Dominic Steinitz:
Malte Milatz:
It performs better than the SHA1 algorithm in Crypto: It is faster by a factor of approximately e. It is also competitive (regarding time) with the »unsafe« SHA1 implementation posted here some days ago,
Great. Can you post some timings?
On a 12 MB file I get malte +RTS -prof -RTS total time = 9.80 secs (196 ticks @ 50 ms) total alloc = 3,764,831,396 bytes anatoly +RTS -prof -RTS total time = 14.35 secs (287 ticks @ 50 ms) total alloc = 1,773,131,228 bytes crypto +RTS -prof -RTS total time = 24.55 secs (491 ticks @ 50 ms) total alloc = 8,703,970,360 bytes
although it uses considerably more memory. Of course, you may safely
Does it have a space leak or does it run in constant but larger space than the other versions?
I haven't discovered a space leak so far. When profiling with -S, the first column holds fairly constant values.
forget it if you're interested in performance near a C implementation such as GNU sha1sum. I don't think it's unreasonable to think we could get near to C performance and we've been getting closer.
Hm, but I suppose, if we want the code to remain in its pure style, that will mean that someone of the more clever Haskell people has to invent again a low-level library that improves performance behind the curtains. On the other hand, we can still hope for someone to find a better algorithm.
PS I had a 5 minute (well actually less) look at the code and it doesn't look dissimilar to other versions I've seen in Haskell. I wonder if the speedup is principally because of ByteString.
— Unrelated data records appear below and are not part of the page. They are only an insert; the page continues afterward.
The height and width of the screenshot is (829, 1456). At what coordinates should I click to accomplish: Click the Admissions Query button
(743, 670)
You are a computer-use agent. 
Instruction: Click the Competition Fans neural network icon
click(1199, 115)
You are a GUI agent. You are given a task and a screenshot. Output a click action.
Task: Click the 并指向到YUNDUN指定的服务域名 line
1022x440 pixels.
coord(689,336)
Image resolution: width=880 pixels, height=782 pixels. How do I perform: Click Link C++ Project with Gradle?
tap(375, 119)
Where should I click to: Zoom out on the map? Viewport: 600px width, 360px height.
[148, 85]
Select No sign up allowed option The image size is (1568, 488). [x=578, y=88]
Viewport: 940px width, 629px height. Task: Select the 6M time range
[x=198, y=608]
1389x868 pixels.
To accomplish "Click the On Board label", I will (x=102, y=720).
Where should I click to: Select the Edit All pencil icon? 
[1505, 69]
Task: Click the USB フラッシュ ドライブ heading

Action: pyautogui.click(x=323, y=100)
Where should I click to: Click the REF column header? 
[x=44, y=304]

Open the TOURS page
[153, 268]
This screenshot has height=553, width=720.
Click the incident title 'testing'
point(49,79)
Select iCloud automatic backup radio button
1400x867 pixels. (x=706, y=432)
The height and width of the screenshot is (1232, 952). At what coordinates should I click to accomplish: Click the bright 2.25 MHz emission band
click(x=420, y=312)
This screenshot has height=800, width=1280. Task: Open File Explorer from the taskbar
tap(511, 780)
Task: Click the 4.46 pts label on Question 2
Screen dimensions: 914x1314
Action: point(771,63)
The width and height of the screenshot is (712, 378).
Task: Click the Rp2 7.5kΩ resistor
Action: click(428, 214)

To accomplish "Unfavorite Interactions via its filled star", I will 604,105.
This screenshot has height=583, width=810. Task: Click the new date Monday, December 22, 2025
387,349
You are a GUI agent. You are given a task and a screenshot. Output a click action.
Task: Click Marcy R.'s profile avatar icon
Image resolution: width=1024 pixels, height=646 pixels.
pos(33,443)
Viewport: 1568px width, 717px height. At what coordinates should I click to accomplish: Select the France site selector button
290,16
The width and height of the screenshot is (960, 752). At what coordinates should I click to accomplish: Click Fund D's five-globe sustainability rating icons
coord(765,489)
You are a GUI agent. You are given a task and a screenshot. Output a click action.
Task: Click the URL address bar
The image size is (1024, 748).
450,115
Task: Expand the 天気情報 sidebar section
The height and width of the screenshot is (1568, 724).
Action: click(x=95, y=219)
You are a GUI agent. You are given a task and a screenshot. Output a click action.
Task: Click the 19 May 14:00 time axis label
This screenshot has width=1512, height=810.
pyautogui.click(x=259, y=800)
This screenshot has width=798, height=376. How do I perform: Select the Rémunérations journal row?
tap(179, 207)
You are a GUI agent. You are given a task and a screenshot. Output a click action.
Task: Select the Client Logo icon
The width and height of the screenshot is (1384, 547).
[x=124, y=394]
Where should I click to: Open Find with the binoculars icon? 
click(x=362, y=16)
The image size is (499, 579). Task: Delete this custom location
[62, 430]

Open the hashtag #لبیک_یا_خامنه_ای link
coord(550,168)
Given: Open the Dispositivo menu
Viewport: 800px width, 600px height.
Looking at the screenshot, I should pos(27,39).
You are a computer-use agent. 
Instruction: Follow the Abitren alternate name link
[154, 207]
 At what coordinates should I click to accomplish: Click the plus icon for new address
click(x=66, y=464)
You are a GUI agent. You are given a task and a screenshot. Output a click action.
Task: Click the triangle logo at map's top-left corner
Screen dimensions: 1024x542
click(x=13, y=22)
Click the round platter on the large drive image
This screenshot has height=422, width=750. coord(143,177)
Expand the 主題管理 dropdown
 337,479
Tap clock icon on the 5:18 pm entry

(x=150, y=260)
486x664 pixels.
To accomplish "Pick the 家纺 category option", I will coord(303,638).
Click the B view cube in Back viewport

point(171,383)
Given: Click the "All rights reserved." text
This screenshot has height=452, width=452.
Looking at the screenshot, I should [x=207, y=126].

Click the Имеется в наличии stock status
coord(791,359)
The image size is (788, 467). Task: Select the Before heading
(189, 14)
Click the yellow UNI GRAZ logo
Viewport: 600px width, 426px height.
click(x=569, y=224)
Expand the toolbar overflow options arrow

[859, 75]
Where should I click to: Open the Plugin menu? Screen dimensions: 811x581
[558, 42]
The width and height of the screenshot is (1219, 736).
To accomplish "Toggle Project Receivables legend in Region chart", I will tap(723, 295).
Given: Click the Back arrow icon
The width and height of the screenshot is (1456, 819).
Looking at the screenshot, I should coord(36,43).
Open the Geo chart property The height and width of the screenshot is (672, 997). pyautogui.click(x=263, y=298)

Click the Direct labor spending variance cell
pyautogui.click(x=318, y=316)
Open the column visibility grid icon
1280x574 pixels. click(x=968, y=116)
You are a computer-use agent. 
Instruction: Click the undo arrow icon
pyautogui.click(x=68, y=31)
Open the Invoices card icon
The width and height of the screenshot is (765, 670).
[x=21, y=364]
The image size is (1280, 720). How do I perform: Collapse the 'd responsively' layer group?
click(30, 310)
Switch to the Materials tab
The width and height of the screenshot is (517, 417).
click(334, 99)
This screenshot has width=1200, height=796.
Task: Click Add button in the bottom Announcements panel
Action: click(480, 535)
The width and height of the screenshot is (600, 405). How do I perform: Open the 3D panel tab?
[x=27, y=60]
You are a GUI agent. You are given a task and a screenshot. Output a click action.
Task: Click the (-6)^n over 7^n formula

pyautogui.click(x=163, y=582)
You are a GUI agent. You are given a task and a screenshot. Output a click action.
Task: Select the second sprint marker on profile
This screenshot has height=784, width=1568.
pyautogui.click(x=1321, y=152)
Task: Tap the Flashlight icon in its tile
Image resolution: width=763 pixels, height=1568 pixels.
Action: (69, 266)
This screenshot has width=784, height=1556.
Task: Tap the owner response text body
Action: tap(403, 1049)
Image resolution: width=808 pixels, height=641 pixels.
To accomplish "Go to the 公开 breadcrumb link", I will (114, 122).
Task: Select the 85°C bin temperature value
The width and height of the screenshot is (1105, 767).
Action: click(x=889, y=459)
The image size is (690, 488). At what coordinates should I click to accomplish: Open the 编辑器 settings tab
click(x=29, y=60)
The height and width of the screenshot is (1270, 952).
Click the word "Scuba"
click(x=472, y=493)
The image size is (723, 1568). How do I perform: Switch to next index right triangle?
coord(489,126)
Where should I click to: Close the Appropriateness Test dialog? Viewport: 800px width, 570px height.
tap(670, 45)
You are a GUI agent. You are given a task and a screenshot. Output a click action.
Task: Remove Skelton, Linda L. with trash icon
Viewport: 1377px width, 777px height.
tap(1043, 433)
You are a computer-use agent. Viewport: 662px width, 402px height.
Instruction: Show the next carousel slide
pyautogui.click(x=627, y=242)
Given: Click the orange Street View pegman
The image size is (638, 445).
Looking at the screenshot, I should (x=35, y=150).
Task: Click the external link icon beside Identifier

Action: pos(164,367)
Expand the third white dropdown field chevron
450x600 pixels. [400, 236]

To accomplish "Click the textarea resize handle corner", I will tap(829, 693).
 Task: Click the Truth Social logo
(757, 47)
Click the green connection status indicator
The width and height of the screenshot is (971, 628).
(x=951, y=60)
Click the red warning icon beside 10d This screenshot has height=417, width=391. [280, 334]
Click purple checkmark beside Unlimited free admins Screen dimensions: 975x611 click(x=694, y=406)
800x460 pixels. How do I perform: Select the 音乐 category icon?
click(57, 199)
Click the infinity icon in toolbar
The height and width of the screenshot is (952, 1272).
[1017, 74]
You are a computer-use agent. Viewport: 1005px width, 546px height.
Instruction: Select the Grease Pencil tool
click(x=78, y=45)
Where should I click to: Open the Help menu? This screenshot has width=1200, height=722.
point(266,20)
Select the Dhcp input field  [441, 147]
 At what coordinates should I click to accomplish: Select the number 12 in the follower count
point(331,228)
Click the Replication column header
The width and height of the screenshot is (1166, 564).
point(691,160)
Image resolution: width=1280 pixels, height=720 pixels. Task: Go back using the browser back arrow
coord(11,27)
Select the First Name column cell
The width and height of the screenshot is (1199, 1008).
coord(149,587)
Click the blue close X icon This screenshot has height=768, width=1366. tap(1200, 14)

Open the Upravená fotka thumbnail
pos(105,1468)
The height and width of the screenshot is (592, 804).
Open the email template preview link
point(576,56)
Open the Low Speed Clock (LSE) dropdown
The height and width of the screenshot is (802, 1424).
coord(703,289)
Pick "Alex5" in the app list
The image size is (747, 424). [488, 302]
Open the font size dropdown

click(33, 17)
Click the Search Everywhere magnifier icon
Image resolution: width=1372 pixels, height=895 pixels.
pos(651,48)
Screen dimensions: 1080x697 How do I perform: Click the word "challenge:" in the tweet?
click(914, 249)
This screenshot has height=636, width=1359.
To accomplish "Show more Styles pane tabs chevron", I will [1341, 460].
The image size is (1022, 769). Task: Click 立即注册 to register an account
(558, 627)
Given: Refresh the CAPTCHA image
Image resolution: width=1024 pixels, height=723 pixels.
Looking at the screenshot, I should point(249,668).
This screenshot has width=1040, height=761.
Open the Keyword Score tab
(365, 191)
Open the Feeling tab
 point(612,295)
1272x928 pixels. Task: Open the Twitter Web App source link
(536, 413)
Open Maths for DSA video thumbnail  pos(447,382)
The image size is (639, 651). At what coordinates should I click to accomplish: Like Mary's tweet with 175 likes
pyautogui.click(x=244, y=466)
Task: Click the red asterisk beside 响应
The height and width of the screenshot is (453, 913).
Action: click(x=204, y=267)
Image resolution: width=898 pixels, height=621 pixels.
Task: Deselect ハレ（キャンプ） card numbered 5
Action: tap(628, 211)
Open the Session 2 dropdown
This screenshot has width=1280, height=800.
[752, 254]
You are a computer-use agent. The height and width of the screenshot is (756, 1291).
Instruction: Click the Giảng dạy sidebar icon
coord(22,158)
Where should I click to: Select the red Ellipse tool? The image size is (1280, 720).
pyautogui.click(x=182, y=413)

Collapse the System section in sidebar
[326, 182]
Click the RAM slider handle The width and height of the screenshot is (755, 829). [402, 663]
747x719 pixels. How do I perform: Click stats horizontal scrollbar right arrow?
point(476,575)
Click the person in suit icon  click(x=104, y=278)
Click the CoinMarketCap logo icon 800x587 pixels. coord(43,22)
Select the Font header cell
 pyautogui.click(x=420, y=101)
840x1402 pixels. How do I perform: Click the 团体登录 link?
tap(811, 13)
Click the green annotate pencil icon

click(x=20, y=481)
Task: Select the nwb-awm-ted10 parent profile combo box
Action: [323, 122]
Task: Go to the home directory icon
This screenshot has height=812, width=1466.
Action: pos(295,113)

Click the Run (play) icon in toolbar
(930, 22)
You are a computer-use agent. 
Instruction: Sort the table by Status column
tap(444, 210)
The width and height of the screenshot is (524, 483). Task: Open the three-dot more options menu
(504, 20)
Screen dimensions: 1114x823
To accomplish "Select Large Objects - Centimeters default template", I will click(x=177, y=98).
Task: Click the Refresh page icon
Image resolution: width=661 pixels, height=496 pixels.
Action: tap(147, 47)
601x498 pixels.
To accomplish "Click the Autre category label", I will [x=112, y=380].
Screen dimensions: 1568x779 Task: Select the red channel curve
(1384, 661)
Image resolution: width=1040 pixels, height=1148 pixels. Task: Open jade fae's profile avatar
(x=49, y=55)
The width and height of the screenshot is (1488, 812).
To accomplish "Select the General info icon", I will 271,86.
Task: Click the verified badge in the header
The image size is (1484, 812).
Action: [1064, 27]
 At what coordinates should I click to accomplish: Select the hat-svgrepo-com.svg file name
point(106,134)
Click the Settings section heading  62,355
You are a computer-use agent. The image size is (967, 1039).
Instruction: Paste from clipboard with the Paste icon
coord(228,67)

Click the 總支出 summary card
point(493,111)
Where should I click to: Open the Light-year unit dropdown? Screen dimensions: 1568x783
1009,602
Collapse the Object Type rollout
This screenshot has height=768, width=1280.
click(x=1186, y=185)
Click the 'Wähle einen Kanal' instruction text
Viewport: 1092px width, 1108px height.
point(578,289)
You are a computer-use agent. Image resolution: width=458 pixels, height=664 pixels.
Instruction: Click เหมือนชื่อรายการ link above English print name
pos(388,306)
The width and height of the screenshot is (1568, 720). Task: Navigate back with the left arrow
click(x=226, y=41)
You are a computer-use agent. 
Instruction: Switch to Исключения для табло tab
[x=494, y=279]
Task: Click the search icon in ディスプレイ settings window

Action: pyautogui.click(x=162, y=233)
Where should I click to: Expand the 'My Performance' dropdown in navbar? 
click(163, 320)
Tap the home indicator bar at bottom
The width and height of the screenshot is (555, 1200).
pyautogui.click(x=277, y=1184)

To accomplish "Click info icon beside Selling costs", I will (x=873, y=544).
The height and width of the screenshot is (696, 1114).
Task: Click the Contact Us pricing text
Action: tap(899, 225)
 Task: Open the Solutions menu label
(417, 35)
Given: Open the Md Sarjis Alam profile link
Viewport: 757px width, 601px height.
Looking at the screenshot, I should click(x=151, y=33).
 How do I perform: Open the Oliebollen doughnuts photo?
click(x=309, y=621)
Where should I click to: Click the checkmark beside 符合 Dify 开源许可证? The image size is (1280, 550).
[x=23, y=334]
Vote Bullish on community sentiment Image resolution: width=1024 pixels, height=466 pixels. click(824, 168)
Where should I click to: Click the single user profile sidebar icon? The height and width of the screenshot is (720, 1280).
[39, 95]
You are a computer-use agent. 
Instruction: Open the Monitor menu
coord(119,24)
Before I started tweaking (with the help of the IRC channel), I had read the input in as a ByteString, then unpacked it to [Word8] for further processing. That version can be found on top of the same hpaste page. It delivers: malte_old +RTS -prof -RTS total time = 15.95 secs (319 ticks @ 50 ms) total alloc = 5,844,911,772 bytes This is still better than crypto. (By the way, I'm really astonished by this. I translated the SHA1 specification into Haskell, and as it seems so far, I'm better than a library. That's worth a party!)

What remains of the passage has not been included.